Electricity service in the city long has been provided by Lubbock Power & Light (LP&L), a municipally owned and operated utility having monopoly status in Lubbock and nearby environs. Historically, LP&L, like other utilities in the panhandle of Texas, has been a member of the SPP. But, given that most of the wholesale market administered by the SPP is outside of Texas, officials in Lubbock had begun inquiring into the possibility of joining ERCOT instead, so as to take advantage of what they perceived as greater opportunities for consumer choice and resource diversity. 

Although the municipal utility acknowledged that it would incur significant expense in leaving the SPP and joining ERCOT, it told the Texas commission that it was likely to have to invest substantial amounts in capital projects even if it were to remain with the SPP. The city expounded that by having access to ERCOT markets, LP&L could avert the need to construct a new power plant, the cost of which it pegged at as much as $700 million. The municipality averred that new generation facilities would definitely be required were LP&L to stay with the SPP. 
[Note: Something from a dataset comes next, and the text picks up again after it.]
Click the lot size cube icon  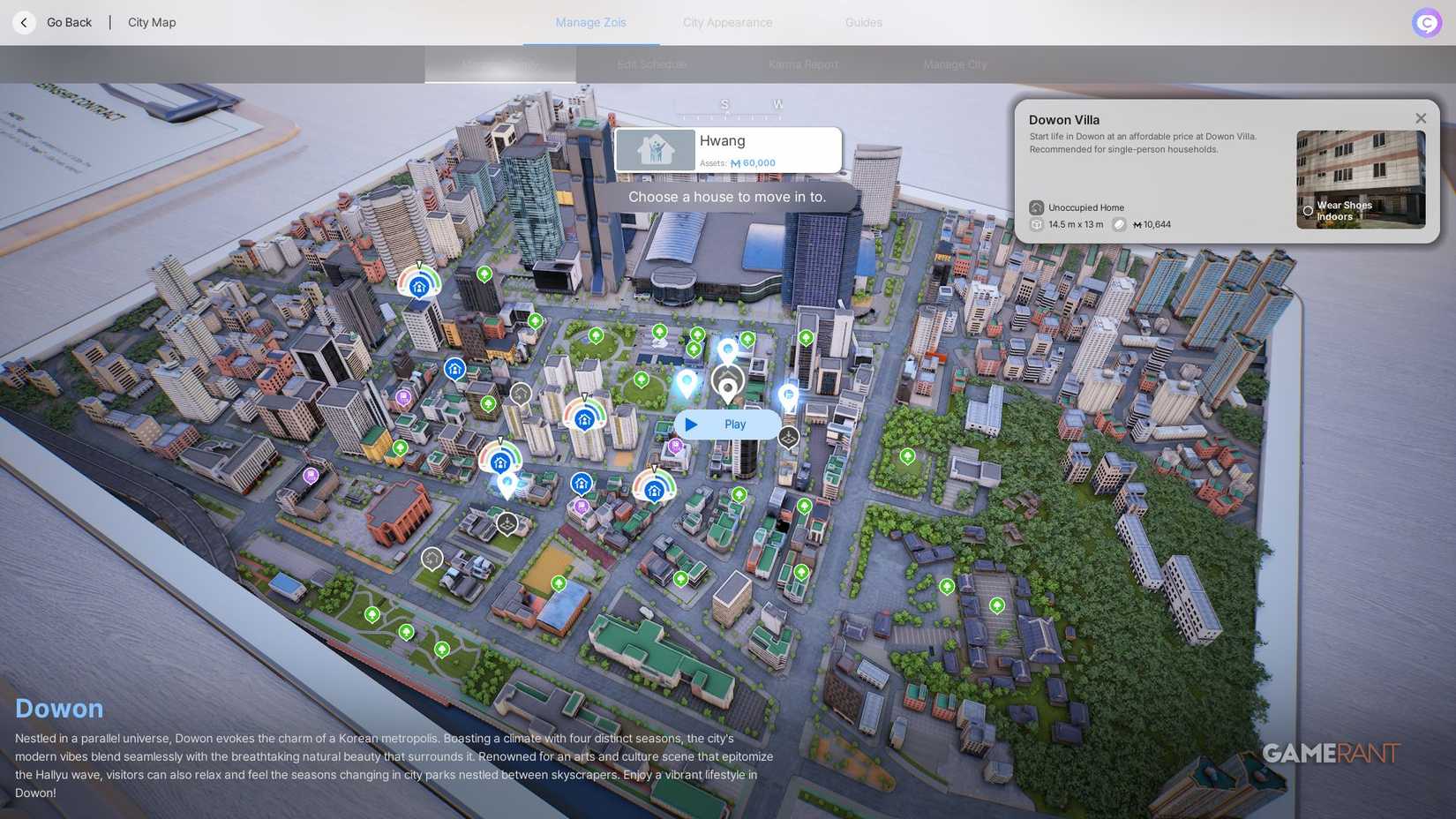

In making its case for participating in ERCOT, the city stated that it was aware that it would have to provide funding for certain new transmission plant through which to connect with the ERCOT-managed grid. It added that it recognized that the cost of such work could be $350 million or more. Lubbock similarly conceded that it would have to shoulder certain exit fees due the SPP to make up for transmission plant investments already made by the SPP to support interconnections with the municipal utility. 

Nevertheless, the city related that after weighing the costs versus benefits of the move, it was convinced that the benefits would exceed the costs in the end. In particular, the municipal utility pointed out that by moving to ERCOT, it will no longer have to pay $20 million a year in fixed capacity fees. Moreover, LP&L attested, much of the cost of new transmission facilities had been accounted for previously in the utility's long-term capital improvement plan, such that incremental investments had already been budgeted for.

 In examining the municipality's proposal, the commission noted that participation in ERCOT obviously would provide LP&L with the opportunity to diversify its generation portfolio. To that end, the commission observed that the wholesale market overseen by ERCOT includes more than 1,100 vendors operating some 550 different power plants. The commission agreed with LP&L's assessment that joining ERCOT would add significant wind energy and natural gas-fired generation to the utility's supply portfolio. 

While the commission concurred that the city and its citizens would benefit from the move to ERCOT, future investment commitments notwithstanding, it explained that the plan could not be approved absent a showing that inclusion of LP&L in ERCOT would not disrupt the market operations of either ERCOT or the SPP. Likewise, the commission said, the move could not be authorized unless it was demonstrated that it will cause no price hikes for other ERCOT or SPP utilities and consumers. That is, the commission emphasized, it is necessary to assure that non-LP&L customers are held harmless for any costs associated with the change. 

But, the commission stated, those concerns were assuaged by the settlement LP&L had reached with both the SPP and ERCOT. Under the terms of that agreement, the municipal utility's joinder with ERCOT will not be finalized until 2021. During the transition period, LP&L is to pay ERCOT $22 million a year for five years as a means of contributing to the costs of the transmission upgrades necessary for accommodating the increased load from Lubbock. Plus, coincident with the changeover date, LP&L is to provide the SPP with a one-time payment of $24 million, to help offset the SPP's respective investment in transmission facilities used in service to the municipality. 

The commission commented that while the settlement sets forth a date of June 1, 2021, as the date upon which LP&L will be fully integrated into ERCOT's system, ERCOT retains the ability to delay that date if it finds that overall reliability would be compromised thereby or if requisite transmission facility upgrades and additions have not been completed by then. Re City of Lubbock through Lubbock Power & Light, PUC Docket No. 47576, Mar. 15, 2018 (Tex.P.U.C.).